Required task 1: Format the entries below as a numbered list, from the line with "This screenshot has width=1024, height=850." to the line with "(x=703, y=55)", both included. Omit blank lines and leave out the pictures.

Passage given:
The random cycling of associations in our minds as we gaze blankly into space may yield an occasional good idea but it cannot be called thinking. Thinking functions by intention. It requires bending our daydreams into a line of thought that has purpose and direction. To ‘think’, we must tackle the mass of associative material circulating in our minds, methodically sift through it and reduce it to an essential conclusion.
This is particularly needed in inner farming, where we quickly accumulate observations on all aspects of ourselves. We observe our Body, Essence, and Personality; their postures, moods, and thinking patterns; their contradictory desires; the way they compete over resources; their useful and wasteful functioning; and the ongoing challenge of infusing them with attention. Though revelatory, this mass of self-knowledge by itself does not affect inner change. On the contrary; it is bound to impede our farming unless we winnow it down to actionable understandings. Of what use is my ability to recognize haste if I cannot curb it? Of what use is my ability to see my fears, concerns, and anxieties, if I remain their slave?
Our thinking function facilitates this refinement. It can retain something we’ve understood long after the experience that triggered our understanding has faded. In addition, it can encapsulate this understanding into a sentence or even a word that can rekindle the understanding when the same, or a similar experience recurs. In this way, our thinking function’s ability to entertain in its mind’s eye things that don’t necessarily exist here and now, expands to encompass our understanding.

Recorded data:
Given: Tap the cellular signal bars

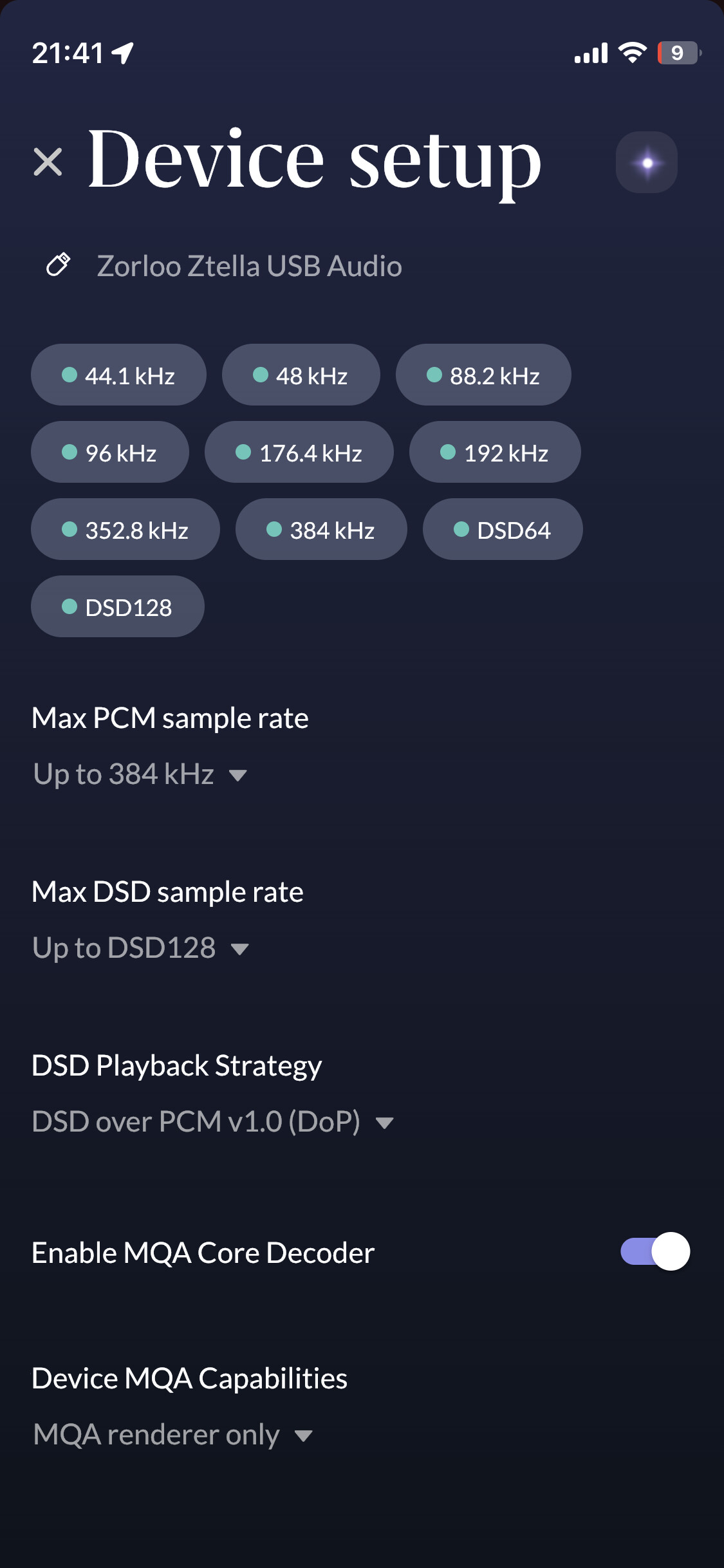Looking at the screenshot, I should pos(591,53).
---
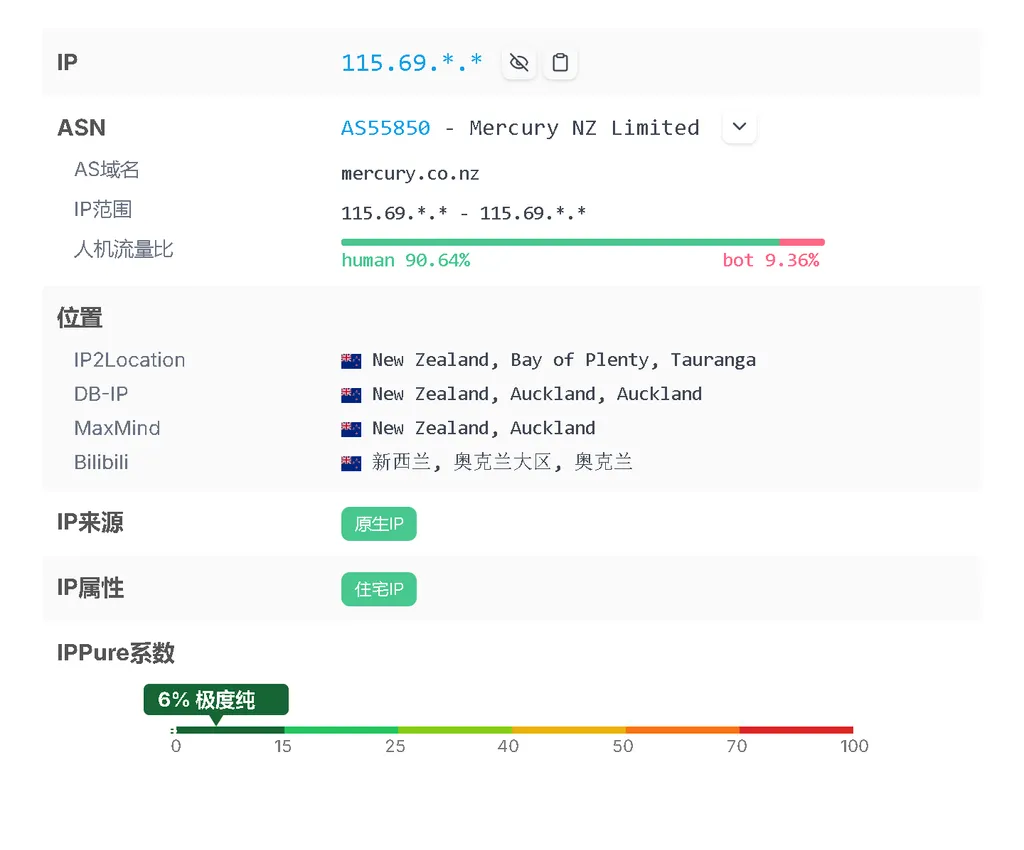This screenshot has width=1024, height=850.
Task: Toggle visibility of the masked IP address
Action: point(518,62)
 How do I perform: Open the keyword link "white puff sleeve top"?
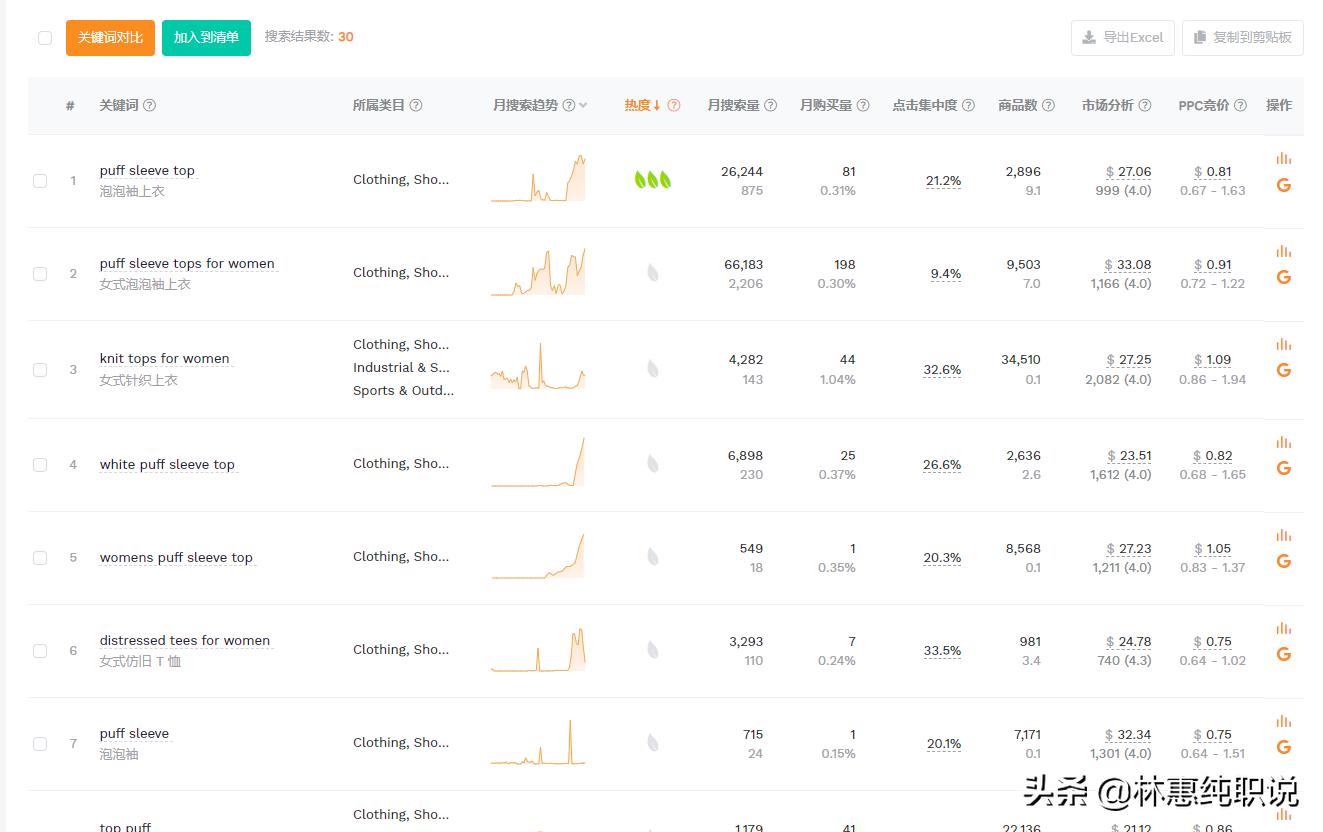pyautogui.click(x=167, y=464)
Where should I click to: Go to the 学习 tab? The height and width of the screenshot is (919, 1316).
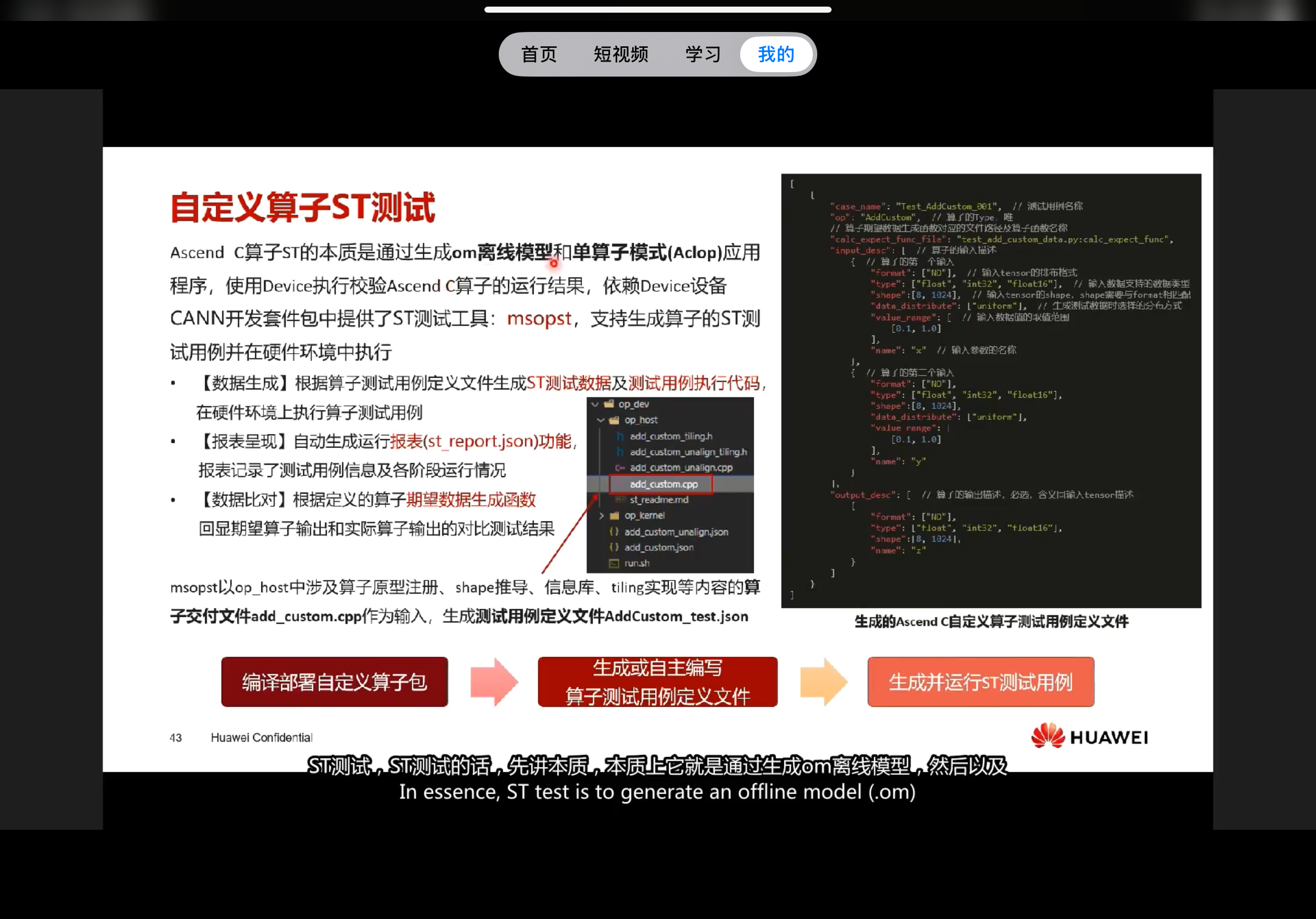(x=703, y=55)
* * *
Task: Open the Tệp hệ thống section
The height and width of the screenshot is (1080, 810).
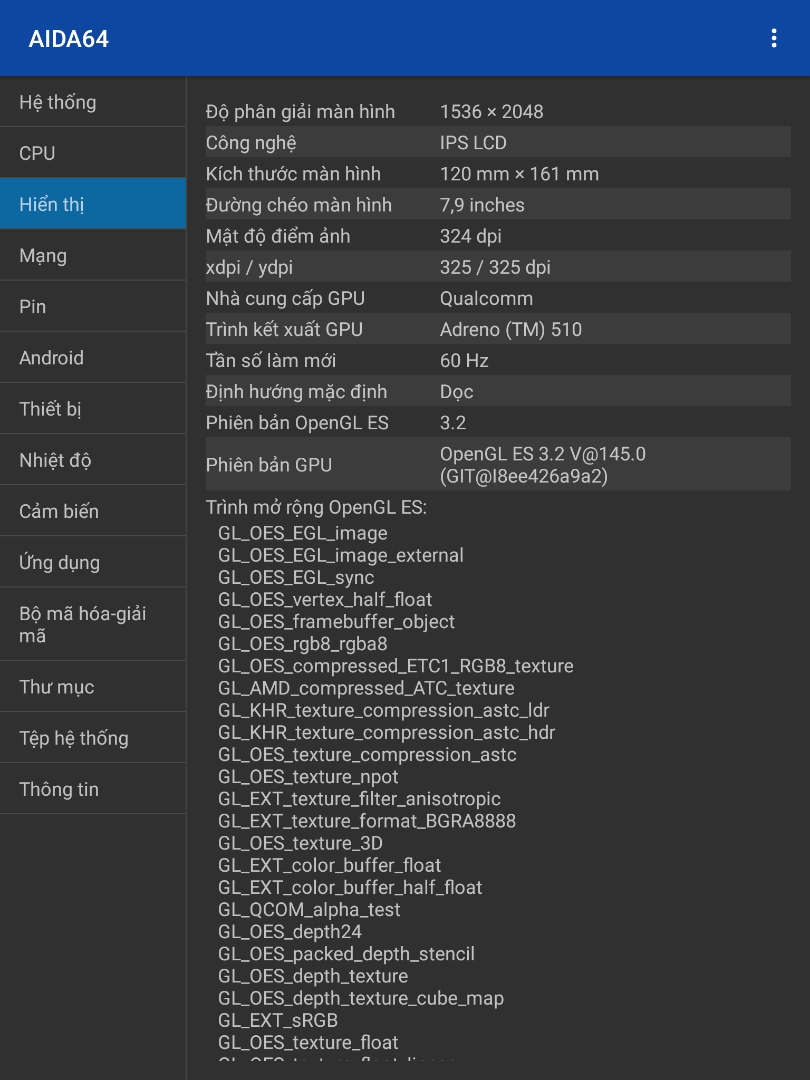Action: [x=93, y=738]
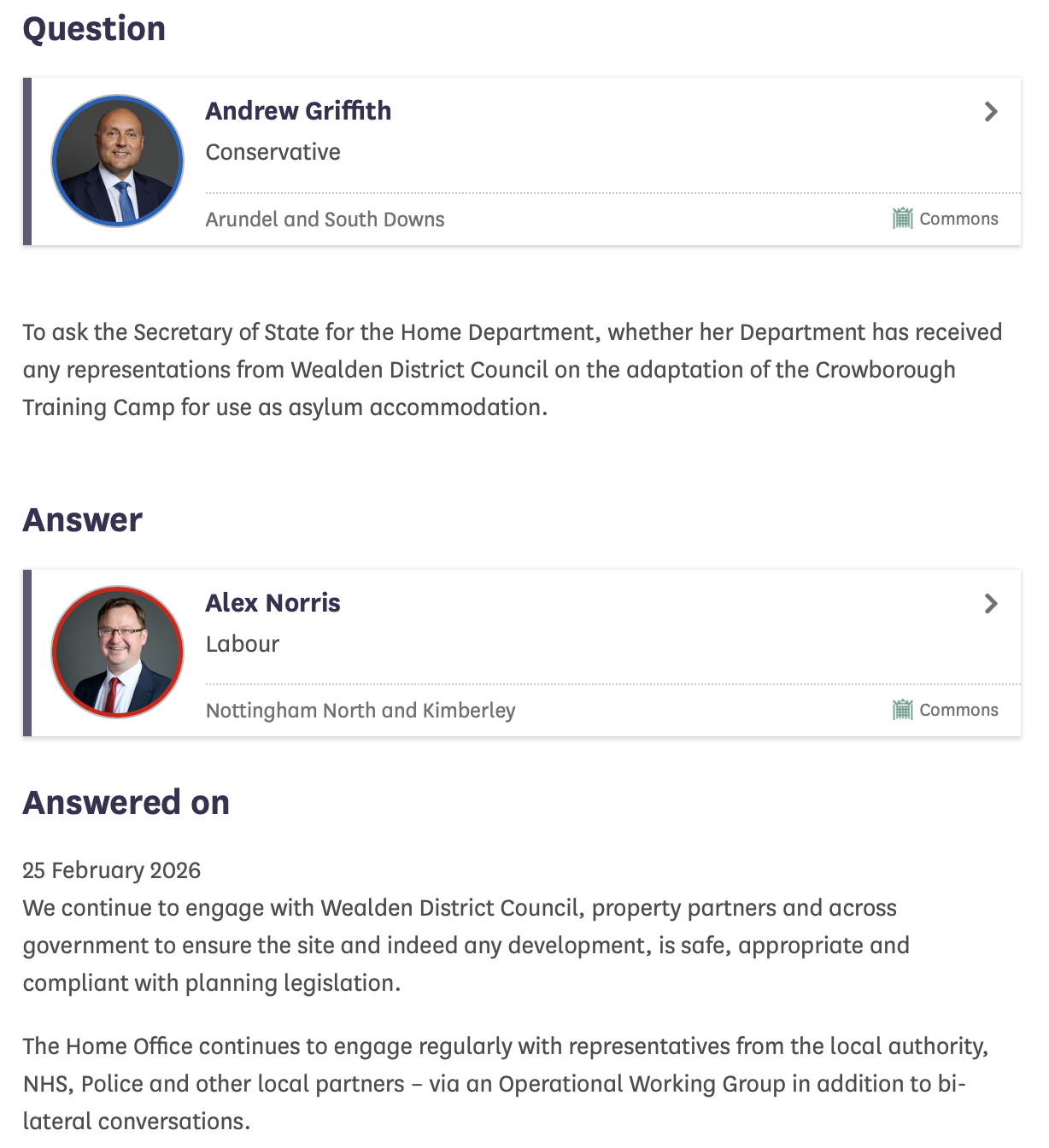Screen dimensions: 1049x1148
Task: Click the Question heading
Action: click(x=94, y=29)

Required task 2: Write out the passage on thinking from "Our thinking function facilitates" to "encompass our understanding.".

Full answer 1:
1. This screenshot has width=1024, height=850.
2. Task: Toggle visibility of the masked IP address
3. Action: point(518,62)
4.  How do I perform: Open the keyword link "white puff sleeve top"?
5. pyautogui.click(x=167, y=464)
6. Where should I click to: Go to the 学习 tab? The height and width of the screenshot is (919, 1316).
7. (x=703, y=55)

Full answer 2:
Our thinking function facilitates this refinement. It can retain something we’ve understood long after the experience that triggered our understanding has faded. In addition, it can encapsulate this understanding into a sentence or even a word that can rekindle the understanding when the same, or a similar experience recurs. In this way, our thinking function’s ability to entertain in its mind’s eye things that don’t necessarily exist here and now, expands to encompass our understanding.